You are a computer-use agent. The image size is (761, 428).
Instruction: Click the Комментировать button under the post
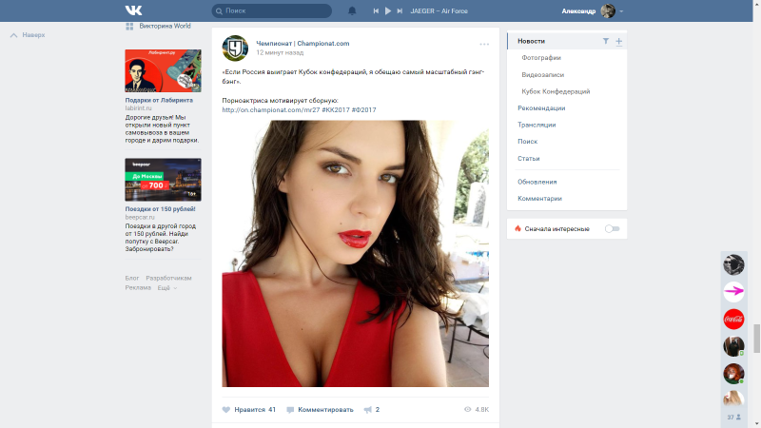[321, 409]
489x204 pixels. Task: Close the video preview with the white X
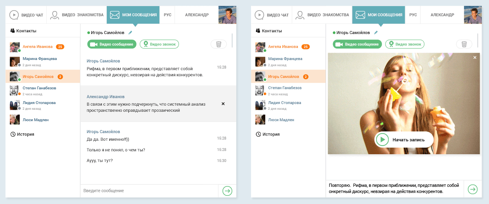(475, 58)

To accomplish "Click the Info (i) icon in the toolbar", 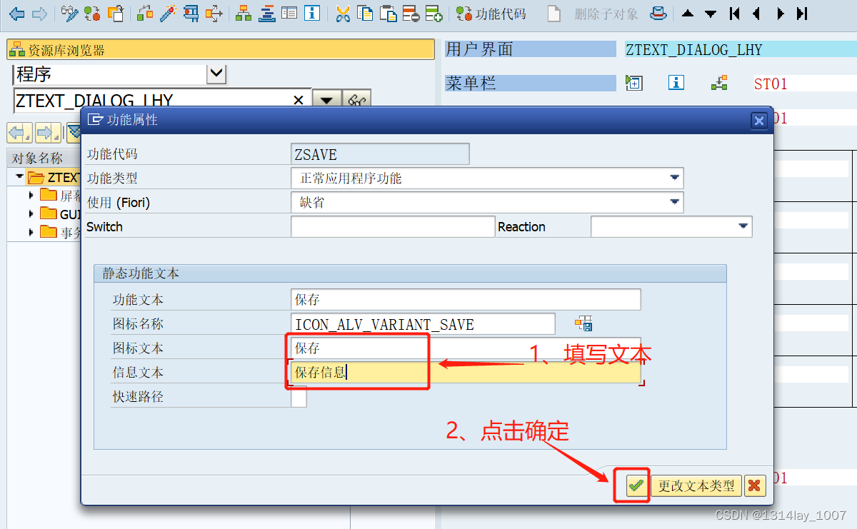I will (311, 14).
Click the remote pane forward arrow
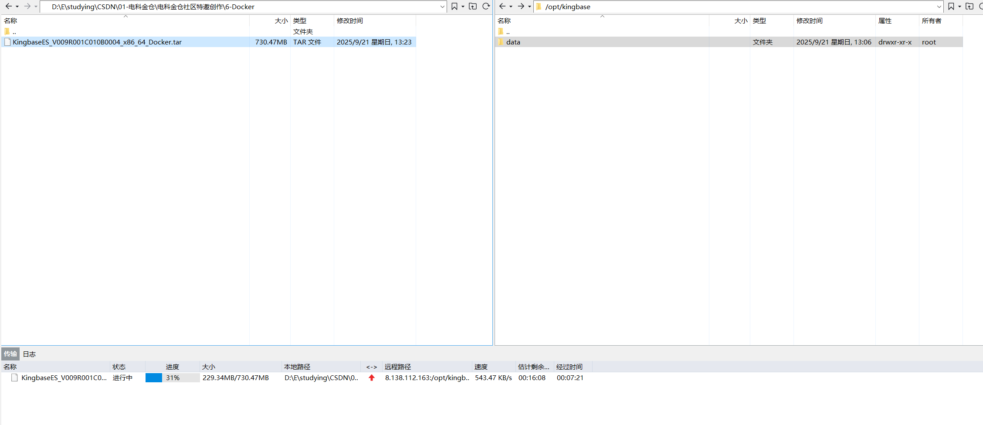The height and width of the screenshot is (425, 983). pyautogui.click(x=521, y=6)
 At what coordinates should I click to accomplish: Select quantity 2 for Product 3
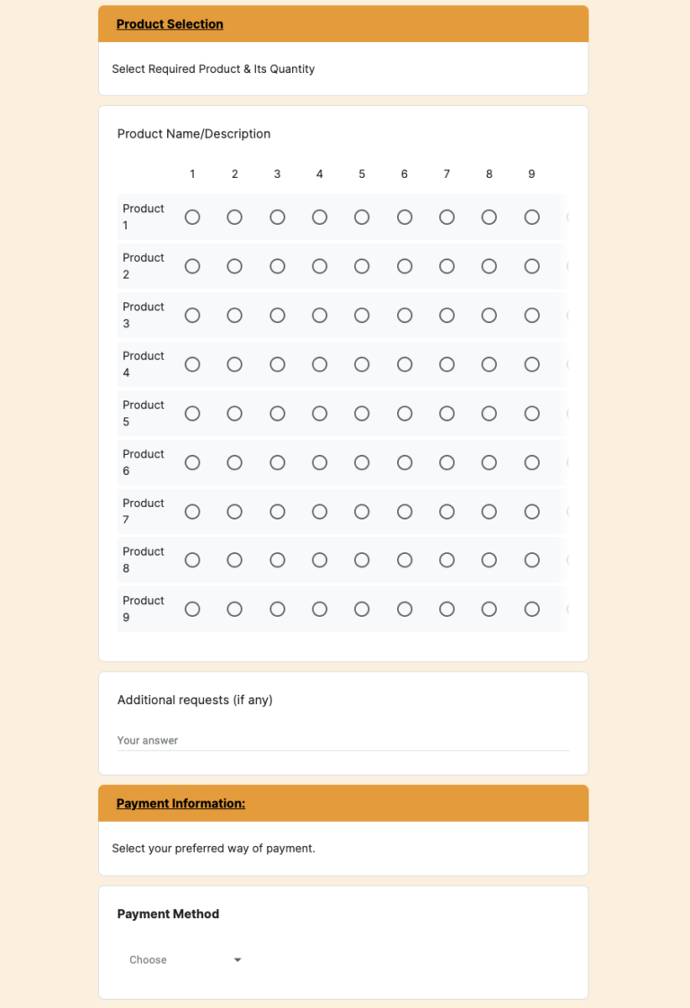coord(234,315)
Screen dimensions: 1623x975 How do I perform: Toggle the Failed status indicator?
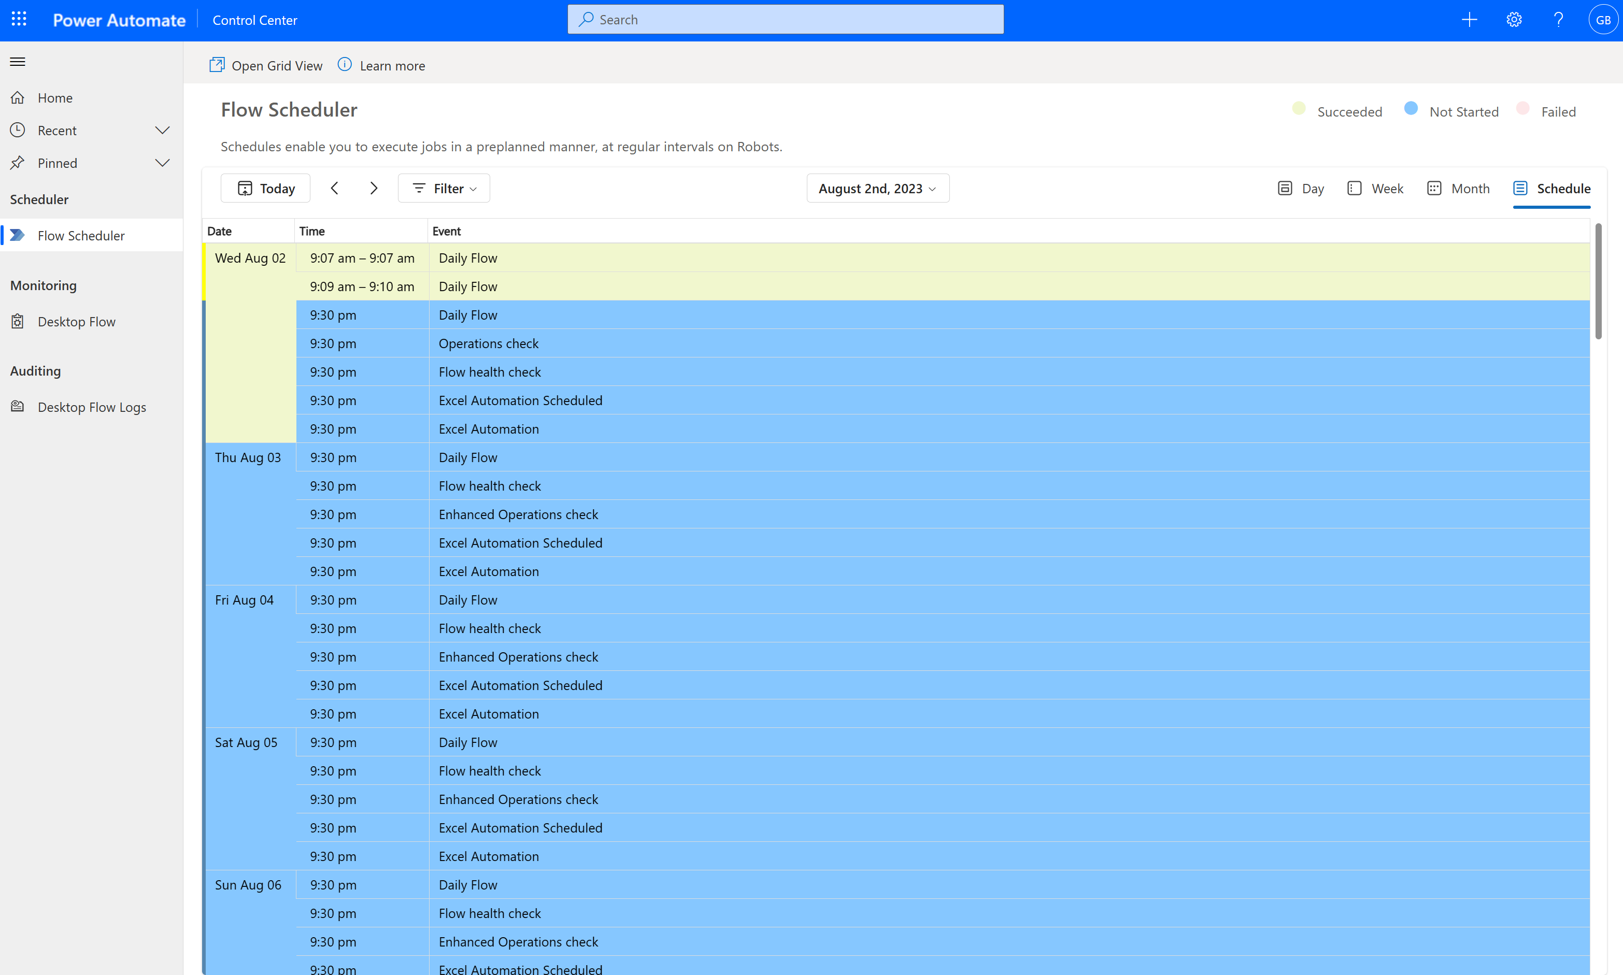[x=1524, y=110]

******

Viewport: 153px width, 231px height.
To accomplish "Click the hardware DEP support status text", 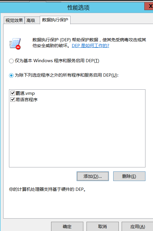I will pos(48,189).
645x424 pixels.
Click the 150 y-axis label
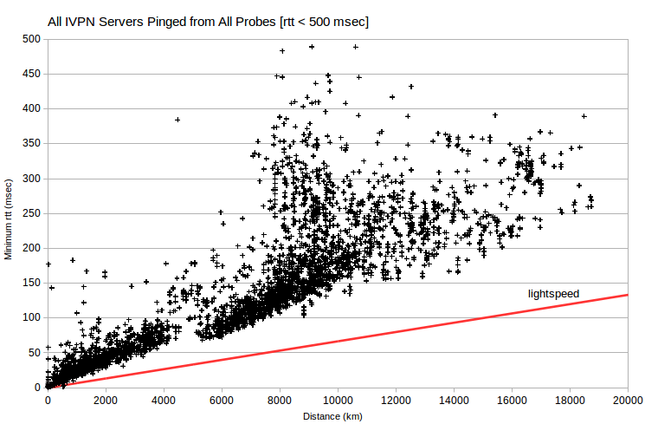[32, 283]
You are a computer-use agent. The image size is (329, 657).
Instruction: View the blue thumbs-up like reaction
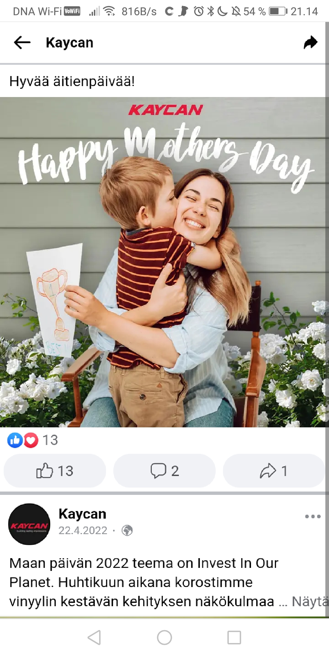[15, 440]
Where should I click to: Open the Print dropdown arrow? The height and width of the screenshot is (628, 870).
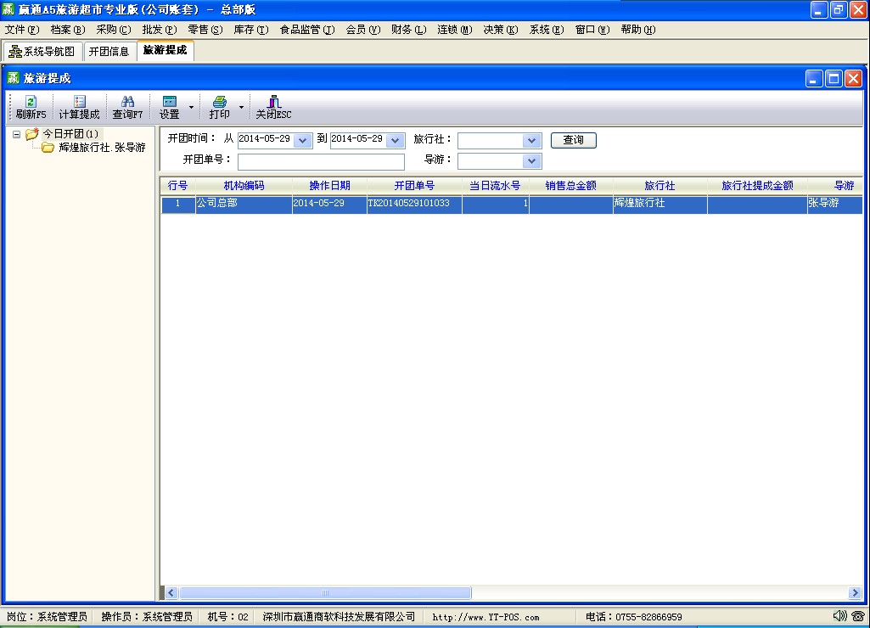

******

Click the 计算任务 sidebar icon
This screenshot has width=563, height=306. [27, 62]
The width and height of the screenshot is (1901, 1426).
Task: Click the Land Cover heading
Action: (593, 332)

******

Exercise description:
Would you copy all lines in the records where the string "image" appears?

Exercise output:
You are a computer-use agent. The image size is (761, 428).
You are a computer-use agent. The image size is (329, 657).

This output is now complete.